# help! im looking for these pair of black/white maryjanes or similar...



## rnsmelody (Feb 1, 2008)

help! im looking for these pair of shoes or similar...they are from tara subkoff. she is a guest designer for bebe. i called bebe customer service and they said that they dont carry those maryjane shoes. i was wondering if anyone seen anything closely similar to it. or was it a past item at bebe and if you know the name of it please let me know.. so i can look for it. thanks in advance!!

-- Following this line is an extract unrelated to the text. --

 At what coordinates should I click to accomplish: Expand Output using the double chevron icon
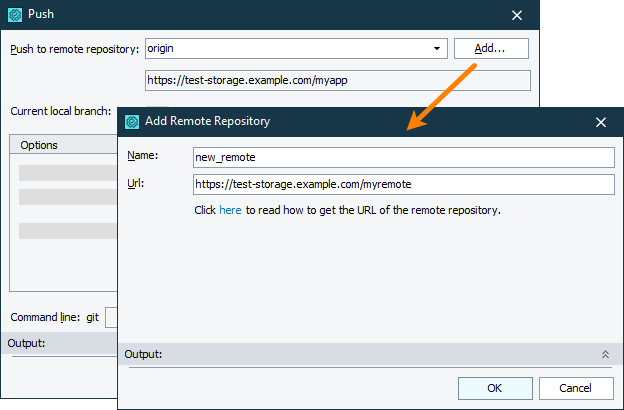click(x=604, y=354)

bebe.com : bebe : bebe spotlight : tara subkoff main : tara page 2


----------



## Edie (Feb 20, 2008)

I know guess has very similar shoes although they don't have the strap


----------



## mamabear (Feb 20, 2008)

They're identical to Dolce Vita - Dolce Vita - Detail hope you find your size.


----------



## rnsmelody (Feb 20, 2008)

thanks mamabear i just found them from bebe they are EXACTLY identical. wow bebe & dolce vita have alot of identical shoes.


----------



## AmberLilith (Feb 23, 2008)

I know Demonia/Pleaser and TUK do some* similar* designs, though probably chunkier than you'd like..
HTH

HowCool.com - Pleaser - 4.5 Inch Stiletto Heel PF Pump

HowCool.com - TUK Shoes - Black & White Double Strap Mary Jane Platform

HowCool.com - Pleaser - Saddle Shoe-Style Pump With Strap & 5 1/4 Inch Heel

HowCool.com - Demonia - Gothic Platform Mary Janes With 5 Inch Heel

HowCool.com - Pleaser - Delightful Saddle Shoe-Style Mary Jane Pump With 5 3/4 Inch Heel


----------